:: Ausgewählter Auszug ::

──────

Die Erforschung Jupiters mit Raumsonden und JUICEs Mission
Es gab bisher wenige Sonden zu Jupiter, das liegt zum einen an der Entfernung die eine hohe Startgeschwindigkeit nötig macht und so die Trägerrakete verteuert, aber auch an der hohen Belastung durch den Strahlengürtel und die geringe Sonneneinstrahlung die früher RTG als Energieversorgung nötig machte. Bisher gab es nur zwei Sonden, die in einen Orbit um Jupiter einschwenkten und fünf weitere die ihn passierten.
Den Anfang machten Anfang der Siebziger Jahre Pioneer 10 und 11. Wie der Name „Pionier“ schon sagt gehörten diese Sonden zu einem Programm, bei dem es darum ging, die ersten zu sein, den Weg zu bereiten. Pioneer Sonden waren relativ einfach aufgebaut und hatten eine beschränkte wissenschaftliche Nutzlast. Pioneer 10 und 11 hatten neben der Erforschung des Jupiters selbst vor allem die Hauptaufgabe den Asteroidengürtel zu durchfliegen und festzustellen in wiefern er gefährlich für eine Raumsonde sein kann. Bedingt durch das kleine Kamerasystem und die geringe Datenrate, lieferten die Sonden nur wenige Hundert Bilder von Jupiter und nur jeweils ein grobes von den vier großen (galileischen) Monden. Ihre wichtigste Beobachtung bei Jupiter war aber die Feststellung eines starken Magnetfelds, das geladene Teilchen der Sonne einfängt und so einen Strahlengürtel bildet, der um ein vielfaches stärker als der Van Allen Strahlungsgürtel der Erde ist. So konnte man die im Bau befindlichen Voyager Sonden zusätzlich gegen die Strahlung abschirmen.

──────

:: Aufgabe a ::
Fasse im Auszug über die Erforschung Jupiters den Absatz, der mit „Es gab bisher wenige Sonden“ beginnt, kürzer zusammen und behalte dabei seine wichtigsten Fakten.

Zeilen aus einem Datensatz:

──────

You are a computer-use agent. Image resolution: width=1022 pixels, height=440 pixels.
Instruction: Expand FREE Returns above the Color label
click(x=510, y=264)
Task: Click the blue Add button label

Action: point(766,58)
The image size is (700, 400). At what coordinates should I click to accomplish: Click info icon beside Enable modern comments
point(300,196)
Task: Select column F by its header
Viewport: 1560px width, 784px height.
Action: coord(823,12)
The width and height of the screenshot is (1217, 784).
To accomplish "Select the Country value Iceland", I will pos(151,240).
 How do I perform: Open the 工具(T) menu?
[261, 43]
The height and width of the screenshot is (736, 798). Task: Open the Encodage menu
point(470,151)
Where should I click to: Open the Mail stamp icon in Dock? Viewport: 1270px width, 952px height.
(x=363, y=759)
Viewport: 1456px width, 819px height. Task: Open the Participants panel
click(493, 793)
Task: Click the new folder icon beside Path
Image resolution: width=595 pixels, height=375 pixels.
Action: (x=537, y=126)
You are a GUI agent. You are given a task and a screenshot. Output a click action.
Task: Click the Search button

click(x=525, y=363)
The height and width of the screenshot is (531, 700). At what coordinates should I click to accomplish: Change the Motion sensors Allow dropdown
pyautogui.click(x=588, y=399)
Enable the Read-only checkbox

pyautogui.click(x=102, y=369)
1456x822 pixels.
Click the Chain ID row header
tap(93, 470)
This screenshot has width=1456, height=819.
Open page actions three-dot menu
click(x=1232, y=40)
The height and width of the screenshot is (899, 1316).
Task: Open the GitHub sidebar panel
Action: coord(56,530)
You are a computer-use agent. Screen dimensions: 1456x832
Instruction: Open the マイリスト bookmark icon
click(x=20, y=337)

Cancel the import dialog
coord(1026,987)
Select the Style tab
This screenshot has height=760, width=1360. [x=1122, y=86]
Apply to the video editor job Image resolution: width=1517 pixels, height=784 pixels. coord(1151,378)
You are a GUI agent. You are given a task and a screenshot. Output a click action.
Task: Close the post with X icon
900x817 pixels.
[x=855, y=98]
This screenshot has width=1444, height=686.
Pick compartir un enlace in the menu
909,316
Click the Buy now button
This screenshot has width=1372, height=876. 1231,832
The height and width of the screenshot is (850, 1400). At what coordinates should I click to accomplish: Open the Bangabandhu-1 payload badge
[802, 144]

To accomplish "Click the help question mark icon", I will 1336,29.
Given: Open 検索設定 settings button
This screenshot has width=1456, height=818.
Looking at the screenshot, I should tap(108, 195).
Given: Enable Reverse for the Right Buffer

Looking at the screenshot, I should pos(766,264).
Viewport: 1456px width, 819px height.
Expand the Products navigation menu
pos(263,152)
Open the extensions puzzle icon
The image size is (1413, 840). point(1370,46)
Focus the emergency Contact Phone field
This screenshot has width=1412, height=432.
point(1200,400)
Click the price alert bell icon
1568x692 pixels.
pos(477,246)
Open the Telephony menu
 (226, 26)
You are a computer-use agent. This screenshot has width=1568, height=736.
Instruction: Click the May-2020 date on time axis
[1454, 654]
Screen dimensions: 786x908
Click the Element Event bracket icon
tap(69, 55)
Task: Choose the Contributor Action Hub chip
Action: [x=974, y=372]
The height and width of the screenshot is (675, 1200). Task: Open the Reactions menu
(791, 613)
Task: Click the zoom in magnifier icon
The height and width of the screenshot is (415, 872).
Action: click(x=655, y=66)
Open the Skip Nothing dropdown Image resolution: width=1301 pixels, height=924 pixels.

──────

:: Aufgabe b ::
Ordne bitte die Zeilen der Datensätze vom Anfang bis einschließlich der Zeile mit „Action: coord(823,12)“ als nummerierte Liste an und lass Leerzeilen weg.

:: Schriftliche Antwort a ::
Bisher flogen nur wenige Sonden zu Jupiter. Ein Grund ist die große Entfernung: Sie erfordert eine hohe Startgeschwindigkeit und verteuert so die Trägerrakete. Hinzu kommen die hohe Belastung durch den Strahlengürtel und die geringe Sonneneinstrahlung, wegen der früher RTG zur Energieversorgung nötig waren. Nur zwei Sonden schwenkten in einen Orbit um Jupiter ein, fünf weitere flogen an ihm vorbei.

:: Schriftliche Antwort b ::
1. You are a computer-use agent. Image resolution: width=1022 pixels, height=440 pixels.
2. Instruction: Expand FREE Returns above the Color label
3. click(x=510, y=264)
4. Task: Click the blue Add button label
5. Action: point(766,58)
6. The image size is (700, 400). At what coordinates should I click to accomplish: Click info icon beside Enable modern comments
7. point(300,196)
8. Task: Select column F by its header
9. Viewport: 1560px width, 784px height.
10. Action: coord(823,12)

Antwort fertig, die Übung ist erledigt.